Et pour cause, c’est ce jour que le jeune artiste rappeur nigérien, bien aimé du public, Barakina a animé un concert à la maison des jeunes et de la culture (MJC) de Diffa. Ils étaient des centaines des jeunes filles et garçons, mélomanes de la ville de Diffa à prendre d’assaut cette enseigne pour assister au concert qu’organisait cet artiste de la musique moderne nigérienne dans le cadre de sa deuxième tournée nationale à l’occasion de la sortie de son second album de 18 titres. Les gradins de la MJC étaient bondés d’un public quasi hystérique occupant de temps en temps même le podium. Téléphones portables à la main pour des séquences de selfies avec leur star, ou pour des photos de groupe entre amis afin d’immortaliser ce moment de retrouvailles joyeuses plutôt rares dans cette ville. Une ville qui, depuis plusieurs années, n’accueille pratiquement plus des telles manifestations pour des raisons sécuritaires.

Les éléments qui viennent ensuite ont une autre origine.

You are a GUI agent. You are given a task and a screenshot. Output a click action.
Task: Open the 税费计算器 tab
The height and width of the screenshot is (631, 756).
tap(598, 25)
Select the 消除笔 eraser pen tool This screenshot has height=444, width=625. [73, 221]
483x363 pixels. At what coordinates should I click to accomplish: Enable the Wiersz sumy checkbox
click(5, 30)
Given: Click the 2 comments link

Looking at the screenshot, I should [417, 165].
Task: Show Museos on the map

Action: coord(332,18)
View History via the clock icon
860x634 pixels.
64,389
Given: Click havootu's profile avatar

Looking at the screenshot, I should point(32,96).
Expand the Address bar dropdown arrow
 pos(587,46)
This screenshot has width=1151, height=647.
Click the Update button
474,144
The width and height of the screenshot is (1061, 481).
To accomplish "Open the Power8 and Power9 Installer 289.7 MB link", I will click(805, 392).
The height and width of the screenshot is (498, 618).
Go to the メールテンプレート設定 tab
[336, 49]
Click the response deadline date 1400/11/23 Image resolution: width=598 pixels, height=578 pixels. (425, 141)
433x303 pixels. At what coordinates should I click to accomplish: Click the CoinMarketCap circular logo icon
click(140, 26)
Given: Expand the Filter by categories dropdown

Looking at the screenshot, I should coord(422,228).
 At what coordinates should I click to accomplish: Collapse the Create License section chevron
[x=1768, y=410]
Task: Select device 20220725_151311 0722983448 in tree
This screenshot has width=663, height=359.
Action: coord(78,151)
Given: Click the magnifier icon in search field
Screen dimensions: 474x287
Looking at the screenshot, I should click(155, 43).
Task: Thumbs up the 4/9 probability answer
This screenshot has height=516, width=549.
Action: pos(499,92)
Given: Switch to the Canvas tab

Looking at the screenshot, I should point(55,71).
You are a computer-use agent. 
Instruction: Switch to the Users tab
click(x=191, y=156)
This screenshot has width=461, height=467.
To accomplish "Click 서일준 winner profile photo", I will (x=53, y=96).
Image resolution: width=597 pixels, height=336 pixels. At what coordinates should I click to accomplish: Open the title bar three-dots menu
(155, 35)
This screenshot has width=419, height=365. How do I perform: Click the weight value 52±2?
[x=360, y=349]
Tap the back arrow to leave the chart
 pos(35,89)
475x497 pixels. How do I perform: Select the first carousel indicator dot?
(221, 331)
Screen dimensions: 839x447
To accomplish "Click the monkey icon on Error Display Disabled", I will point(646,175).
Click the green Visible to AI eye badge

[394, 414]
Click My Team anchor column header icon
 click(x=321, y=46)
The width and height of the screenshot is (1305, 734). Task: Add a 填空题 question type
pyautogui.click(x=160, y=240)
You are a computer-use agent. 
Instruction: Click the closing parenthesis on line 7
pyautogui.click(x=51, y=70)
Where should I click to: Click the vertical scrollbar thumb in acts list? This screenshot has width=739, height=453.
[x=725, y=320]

Avant de monter sur scène, certains artistes locaux se sont produits pour tenir en haleine le public qui remplissait progressivement l’estrade de la MJC en attendant la star du jour. C’est dans un style vestimentaire décontracté que Barakina monta sur scène avec un bonnet rouge bien posé à son dreadlocks, une paire de lunettes noir-miroir aux yeux, une écharpe verte au cou surmontant un pullover rayé et un pantalon noir. La tribune s’enflamme, des cris de joie accueillent l’artiste lorsqu’il surgit du couloir. A cet instant précis, un cordon humain a dû être formé pour maitriser la foule en liesse voulant envahir le podium, le tout sous l’œil vigilant de la police nationale veillant à la sécurité des lieux. Barakina est sur scène pour répéter quelques-uns des titres de son nouvel album, «Le Guide».
L’excitation monte crescendo, titre après titre, l’adrénaline monte d’un cran. L’ambiance atteint son paroxysme lorsque l’hôte de la jeunesse a décidé de produire de façon interactive avec son public. Il galvanise la foule en improvisant un karaoké et n’hésitant pas à s’engouffrer parmi les jeunes mélomanes pour esquisser quelques pas de danse avec eux. Il y passe plus d’une bonne heure d’horloge à se produire pour égayer le public, partager cette joie de vivre et lui apporter son soutien. En venant se produire à Diffa, l’artiste voulait apporter un double message, celui de la solidarité envers les jeunes de la région, dépourvus d’occasions d’épanouissement depuis plusieurs années mais aussi celui d’espoir car, la sécurité est en train d’être restaurée dans cette ville, estime-t-il. L’organisation réussie du concert est l’illustration de ce retour à la sérénité. L’engouement suscité et la mobilisation massive sont la preuve que, malgré l’insécurité, les jeunes diffalais n’ont pas renoncé à leur désir de vivre une vie épanouie à l’instar de ceux des autres régions du pays. Barakina leur apporte ainsi le réconfort et espère que désormais plus rien n’empêchera à cette jeunesse de Diffa de retrouver ce qu’elle a perdu durant ces dernières années : le droit à l’épanouissement.